Overview
This project draws together five researchers with a broad range of interests and expertise, including: enumerative algebraic geometry, triangulated categories and non-commutative geometry, Bridgeland stability conditions, moduli spaces and their compactifications, Hodge theory, classification of higher-dimensional varieties, and perverse sheaves and stratifications. You will work, supervised by members of the team, on one or more of these exciting and active areas of modern geometry.
About this opportunity
Enumerative geometry – counting geometric objects – has a long and illustrious history going back to the very origins of algebraic geometry. To this day, it remains a source of intriguing and difficult questions which are stimulating innovative mathematics at the intersection of geometry, topology and algebra.
This project brings together researchers from our Algebraic Geometry and Geometry & Topology groups to tackle these questions. These researchers have complementary expertise in algebraic geometry, category theory & non-commutative geometry, and topology. You will work with one or more of them on a specific topic within the broad umbrella of the project. The choice of topic and supervisors will be made in discussion with you, depending on your particular mathematical background and interests.
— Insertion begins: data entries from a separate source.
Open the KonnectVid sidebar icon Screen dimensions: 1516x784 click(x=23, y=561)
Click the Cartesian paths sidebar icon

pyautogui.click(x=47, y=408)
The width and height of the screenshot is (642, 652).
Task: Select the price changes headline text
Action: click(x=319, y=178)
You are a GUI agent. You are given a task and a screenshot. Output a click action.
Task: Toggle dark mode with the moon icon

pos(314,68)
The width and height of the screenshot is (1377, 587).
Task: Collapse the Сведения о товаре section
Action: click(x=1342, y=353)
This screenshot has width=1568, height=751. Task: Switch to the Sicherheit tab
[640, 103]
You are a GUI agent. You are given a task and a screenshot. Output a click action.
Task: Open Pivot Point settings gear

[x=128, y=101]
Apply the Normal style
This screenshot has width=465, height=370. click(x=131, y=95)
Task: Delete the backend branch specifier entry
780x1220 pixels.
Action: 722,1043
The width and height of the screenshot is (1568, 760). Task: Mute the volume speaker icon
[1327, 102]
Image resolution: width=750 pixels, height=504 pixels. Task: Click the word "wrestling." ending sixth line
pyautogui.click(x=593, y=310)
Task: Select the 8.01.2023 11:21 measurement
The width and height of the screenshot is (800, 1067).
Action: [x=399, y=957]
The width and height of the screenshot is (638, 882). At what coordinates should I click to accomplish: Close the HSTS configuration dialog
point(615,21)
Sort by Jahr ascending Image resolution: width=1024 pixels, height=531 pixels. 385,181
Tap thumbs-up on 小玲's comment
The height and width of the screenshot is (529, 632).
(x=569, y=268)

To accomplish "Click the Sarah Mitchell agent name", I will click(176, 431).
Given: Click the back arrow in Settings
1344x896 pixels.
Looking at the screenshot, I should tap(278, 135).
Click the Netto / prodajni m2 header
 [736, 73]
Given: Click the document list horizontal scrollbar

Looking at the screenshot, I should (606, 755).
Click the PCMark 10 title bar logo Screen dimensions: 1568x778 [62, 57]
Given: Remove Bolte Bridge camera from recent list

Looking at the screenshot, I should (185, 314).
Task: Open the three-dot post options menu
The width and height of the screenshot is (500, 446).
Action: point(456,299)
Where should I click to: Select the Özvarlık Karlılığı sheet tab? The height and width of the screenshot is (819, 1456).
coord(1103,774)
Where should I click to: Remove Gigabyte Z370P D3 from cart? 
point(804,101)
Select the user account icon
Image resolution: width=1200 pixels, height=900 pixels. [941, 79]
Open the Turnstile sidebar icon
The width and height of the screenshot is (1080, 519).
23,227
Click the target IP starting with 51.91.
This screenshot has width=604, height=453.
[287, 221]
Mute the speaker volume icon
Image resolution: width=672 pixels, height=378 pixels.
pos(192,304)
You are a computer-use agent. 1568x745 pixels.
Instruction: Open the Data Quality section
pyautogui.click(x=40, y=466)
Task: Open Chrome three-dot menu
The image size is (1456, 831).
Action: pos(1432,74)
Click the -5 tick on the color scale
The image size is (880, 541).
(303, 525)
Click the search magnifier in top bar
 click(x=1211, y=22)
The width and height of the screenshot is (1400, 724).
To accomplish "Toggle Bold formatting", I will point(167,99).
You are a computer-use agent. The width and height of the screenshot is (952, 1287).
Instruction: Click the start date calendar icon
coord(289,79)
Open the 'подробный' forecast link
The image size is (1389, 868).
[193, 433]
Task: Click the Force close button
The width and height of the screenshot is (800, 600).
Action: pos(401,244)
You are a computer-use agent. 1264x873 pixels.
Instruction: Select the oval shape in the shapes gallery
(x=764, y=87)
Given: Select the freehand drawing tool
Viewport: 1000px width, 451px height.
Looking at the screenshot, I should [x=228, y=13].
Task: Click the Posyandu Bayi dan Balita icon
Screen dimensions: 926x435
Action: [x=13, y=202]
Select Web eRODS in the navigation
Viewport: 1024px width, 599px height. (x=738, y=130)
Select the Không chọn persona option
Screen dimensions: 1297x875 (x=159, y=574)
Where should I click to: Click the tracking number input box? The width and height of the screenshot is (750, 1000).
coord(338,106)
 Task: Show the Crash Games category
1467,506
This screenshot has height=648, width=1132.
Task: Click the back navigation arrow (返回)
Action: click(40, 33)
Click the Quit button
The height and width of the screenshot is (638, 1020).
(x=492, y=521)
You will have opportunities to discuss mathematics and collaborate with the other PGR students, postdoctoral researchers and staff on the project.
The expectation is that the first 1-2 years will be spent on training, and the remainder of the 3.5 years on original research. The training will involve both specific aspects to develop your expertise in your research topic, and bring you to the research frontier within it, as well as broader mathematical training including developing your skills in writing and presenting mathematics effectively.